== Required task ==
Rewrite all the records below as a JSON list of strings, with each line as its own string and blank lines omitted.

— BEGIN —

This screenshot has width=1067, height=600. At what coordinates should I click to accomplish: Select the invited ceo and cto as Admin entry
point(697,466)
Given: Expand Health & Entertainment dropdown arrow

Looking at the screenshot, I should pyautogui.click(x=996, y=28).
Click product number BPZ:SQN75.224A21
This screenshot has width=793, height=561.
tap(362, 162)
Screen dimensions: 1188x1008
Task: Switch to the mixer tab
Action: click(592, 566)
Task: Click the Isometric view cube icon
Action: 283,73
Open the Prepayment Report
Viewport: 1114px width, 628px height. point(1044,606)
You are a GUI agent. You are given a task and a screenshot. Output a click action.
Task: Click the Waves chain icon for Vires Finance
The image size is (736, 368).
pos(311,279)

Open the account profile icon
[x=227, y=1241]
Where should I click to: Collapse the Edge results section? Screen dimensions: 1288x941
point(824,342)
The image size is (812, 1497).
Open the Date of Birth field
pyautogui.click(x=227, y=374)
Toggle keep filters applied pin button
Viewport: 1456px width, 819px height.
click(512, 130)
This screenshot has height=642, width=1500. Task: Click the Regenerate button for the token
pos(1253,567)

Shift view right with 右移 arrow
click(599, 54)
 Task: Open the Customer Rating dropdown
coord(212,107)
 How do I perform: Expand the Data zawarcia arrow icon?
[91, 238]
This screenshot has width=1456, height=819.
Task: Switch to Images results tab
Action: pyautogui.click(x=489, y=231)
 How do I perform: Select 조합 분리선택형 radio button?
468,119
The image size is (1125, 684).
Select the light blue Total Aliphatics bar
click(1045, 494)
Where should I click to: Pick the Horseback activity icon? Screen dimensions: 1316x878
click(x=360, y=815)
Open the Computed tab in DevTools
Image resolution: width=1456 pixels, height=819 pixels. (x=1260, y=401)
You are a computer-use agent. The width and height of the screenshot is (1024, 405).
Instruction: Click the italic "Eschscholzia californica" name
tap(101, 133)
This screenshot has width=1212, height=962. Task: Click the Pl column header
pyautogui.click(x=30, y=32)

— END —

== Result of this task ==
[
  "This screenshot has width=1067, height=600. At what coordinates should I click to accomplish: Select the invited ceo and cto as Admin entry",
  "point(697,466)",
  "Given: Expand Health & Entertainment dropdown arrow",
  "Looking at the screenshot, I should pyautogui.click(x=996, y=28).",
  "Click product number BPZ:SQN75.224A21",
  "This screenshot has width=793, height=561.",
  "tap(362, 162)",
  "Screen dimensions: 1188x1008",
  "Task: Switch to the mixer tab",
  "Action: click(592, 566)",
  "Task: Click the Isometric view cube icon",
  "Action: 283,73",
  "Open the Prepayment Report",
  "Viewport: 1114px width, 628px height. point(1044,606)",
  "You are a GUI agent. You are given a task and a screenshot. Output a click action.",
  "Task: Click the Waves chain icon for Vires Finance",
  "The image size is (736, 368).",
  "pos(311,279)",
  "Open the account profile icon",
  "[x=227, y=1241]",
  "Where should I click to: Collapse the Edge results section? Screen dimensions: 1288x941",
  "point(824,342)",
  "The image size is (812, 1497).",
  "Open the Date of Birth field",
  "pyautogui.click(x=227, y=374)",
  "Toggle keep filters applied pin button",
  "Viewport: 1456px width, 819px height.",
  "click(512, 130)",
  "This screenshot has height=642, width=1500. Task: Click the Regenerate button for the token",
  "pos(1253,567)",
  "Shift view right with 右移 arrow",
  "click(599, 54)",
  " Task: Open the Customer Rating dropdown",
  "coord(212,107)",
  " How do I perform: Expand the Data zawarcia arrow icon?",
  "[91, 238]",
  "This screenshot has width=1456, height=819.",
  "Task: Switch to Images results tab",
  "Action: pyautogui.click(x=489, y=231)",
  " How do I perform: Select 조합 분리선택형 radio button?",
  "468,119",
  "The image size is (1125, 684).",
  "Select the light blue Total Aliphatics bar",
  "click(1045, 494)",
  "Where should I click to: Pick the Horseback activity icon? Screen dimensions: 1316x878",
  "click(x=360, y=815)",
  "Open the Computed tab in DevTools",
  "Image resolution: width=1456 pixels, height=819 pixels. (x=1260, y=401)",
  "You are a computer-use agent. The width and height of the screenshot is (1024, 405).",
  "Instruction: Click the italic \"Eschscholzia californica\" name",
  "tap(101, 133)",
  "This screenshot has width=1212, height=962. Task: Click the Pl column header",
  "pyautogui.click(x=30, y=32)"
]